→ **Work task**
When a line of the records contains "Given", copy it.

BEGIN Material shown

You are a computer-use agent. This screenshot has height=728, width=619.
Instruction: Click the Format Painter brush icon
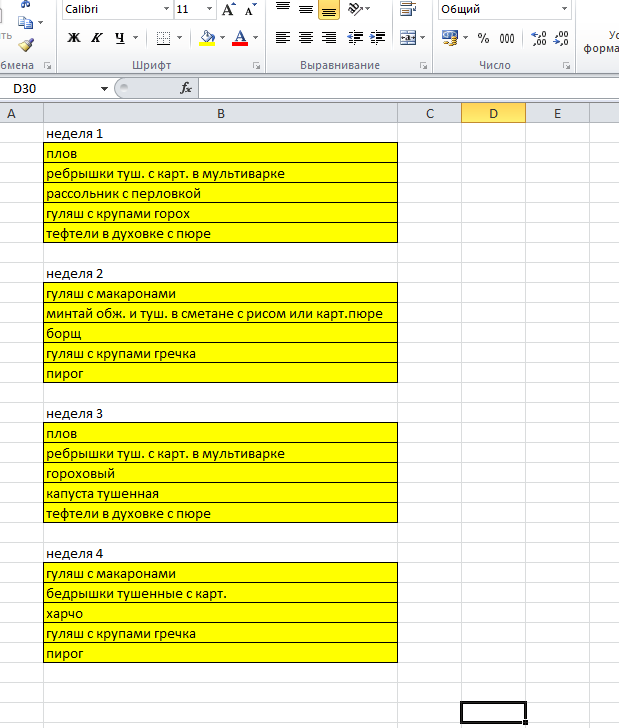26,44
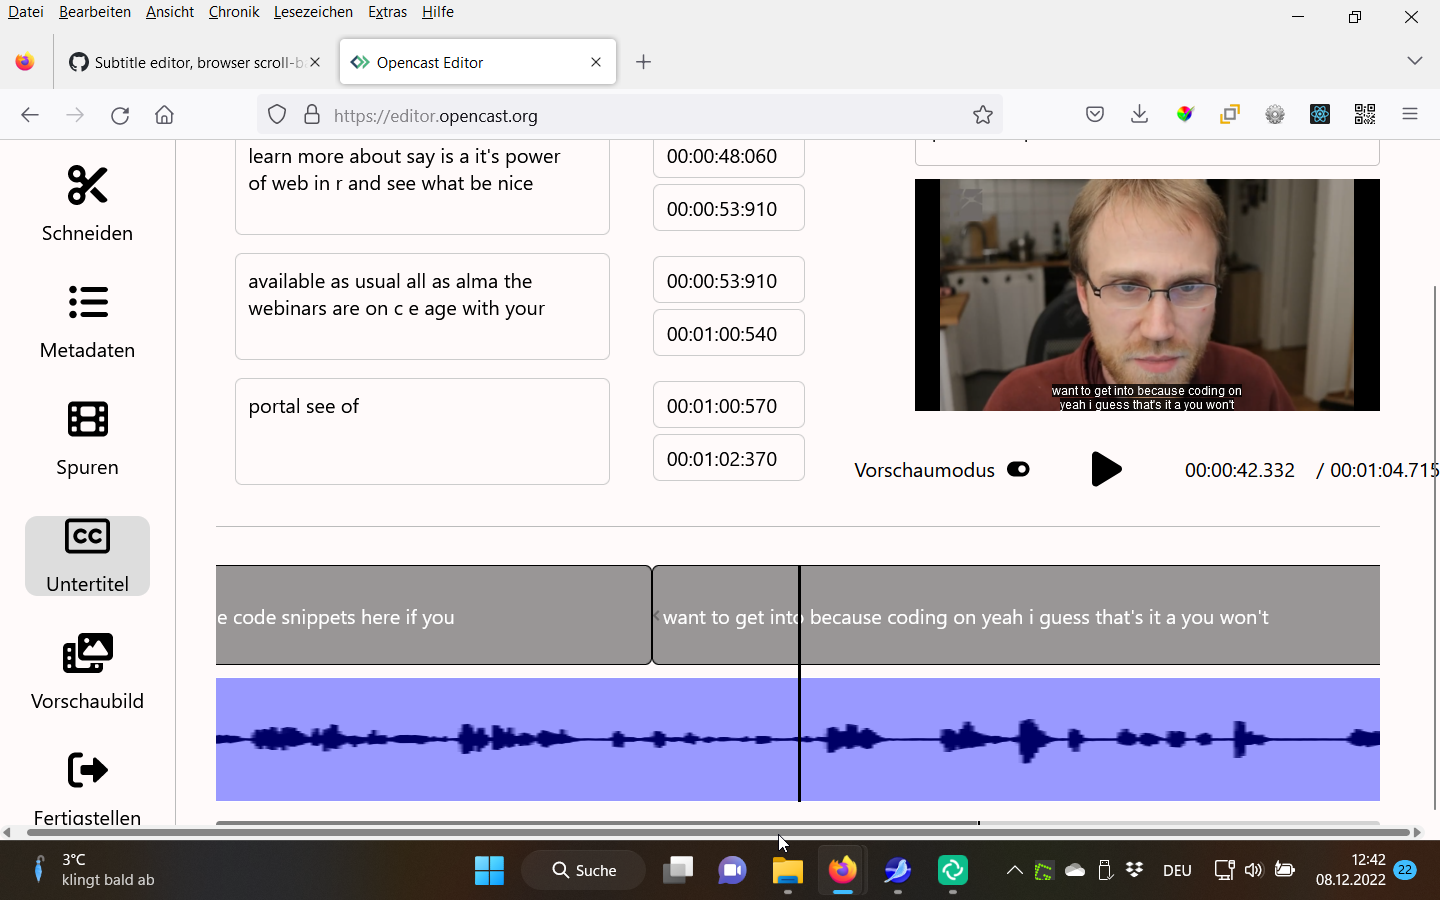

END Material shown
BEGIN Material shown

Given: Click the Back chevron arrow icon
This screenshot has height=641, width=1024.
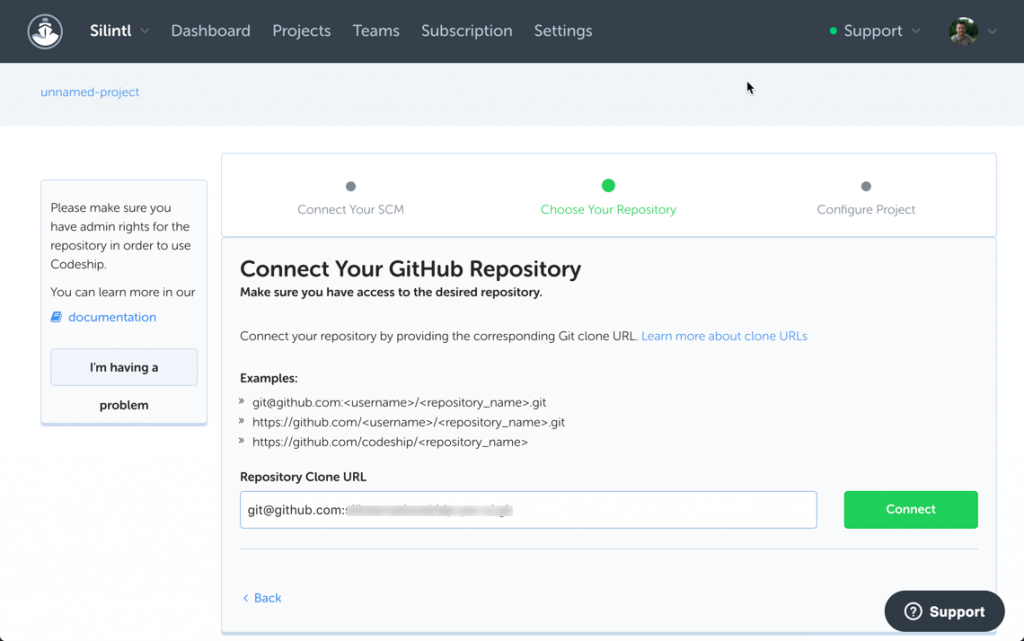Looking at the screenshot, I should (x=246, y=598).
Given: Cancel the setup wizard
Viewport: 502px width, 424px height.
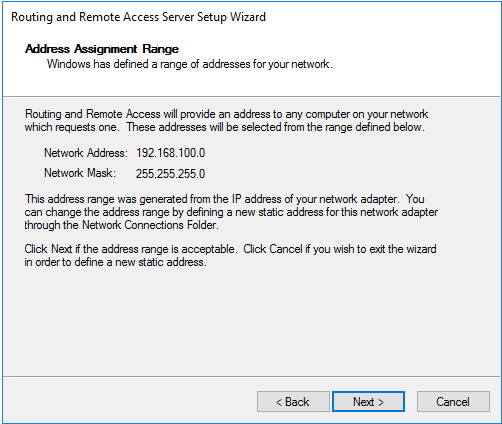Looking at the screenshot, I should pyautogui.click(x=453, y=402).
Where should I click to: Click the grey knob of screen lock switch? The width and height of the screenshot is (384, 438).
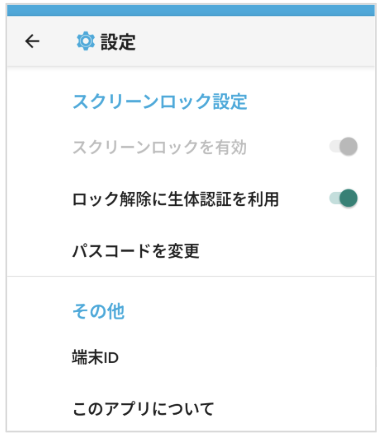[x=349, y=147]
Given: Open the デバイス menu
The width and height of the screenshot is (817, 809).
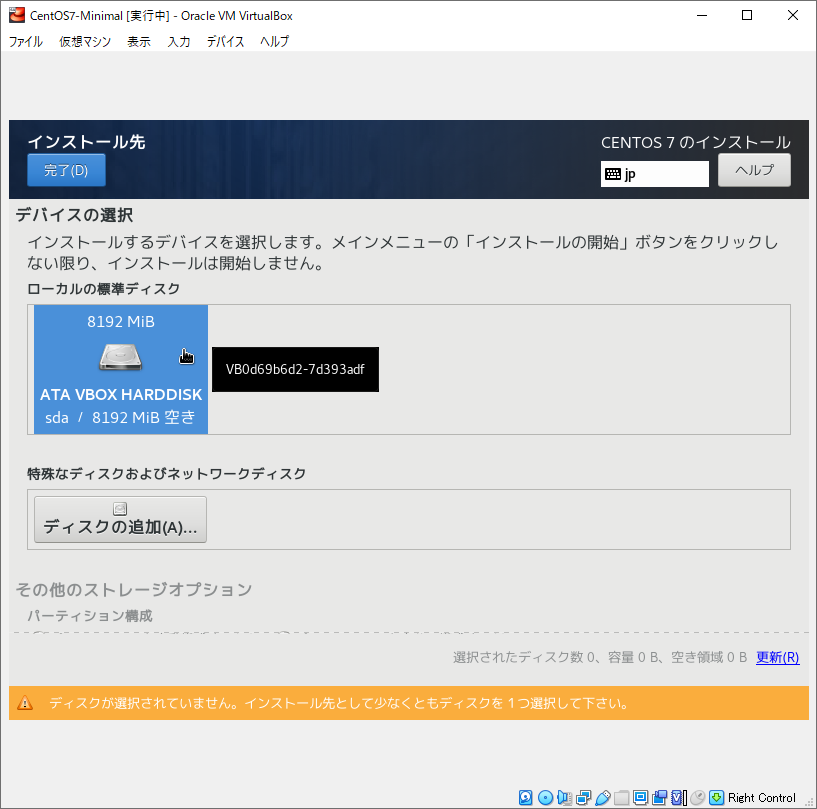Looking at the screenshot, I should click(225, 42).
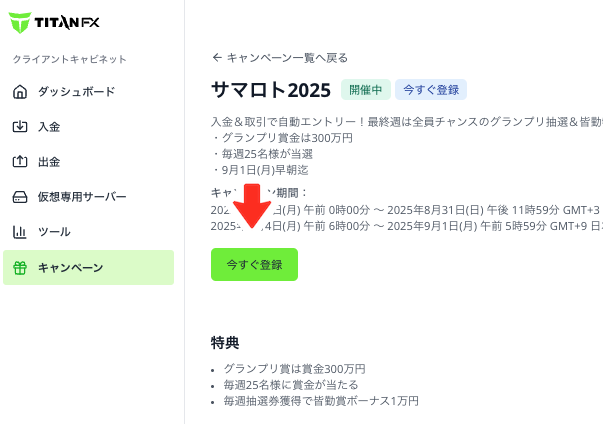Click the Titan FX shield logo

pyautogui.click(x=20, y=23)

END Material shown
BEGIN Material shown

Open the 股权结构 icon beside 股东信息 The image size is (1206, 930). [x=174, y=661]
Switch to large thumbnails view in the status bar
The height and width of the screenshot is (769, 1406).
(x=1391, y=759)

END Material shown

→ **Result of the exercise**
Given: Click the Back chevron arrow icon
Given: Cancel the setup wizard
Given: Open the デバイス menu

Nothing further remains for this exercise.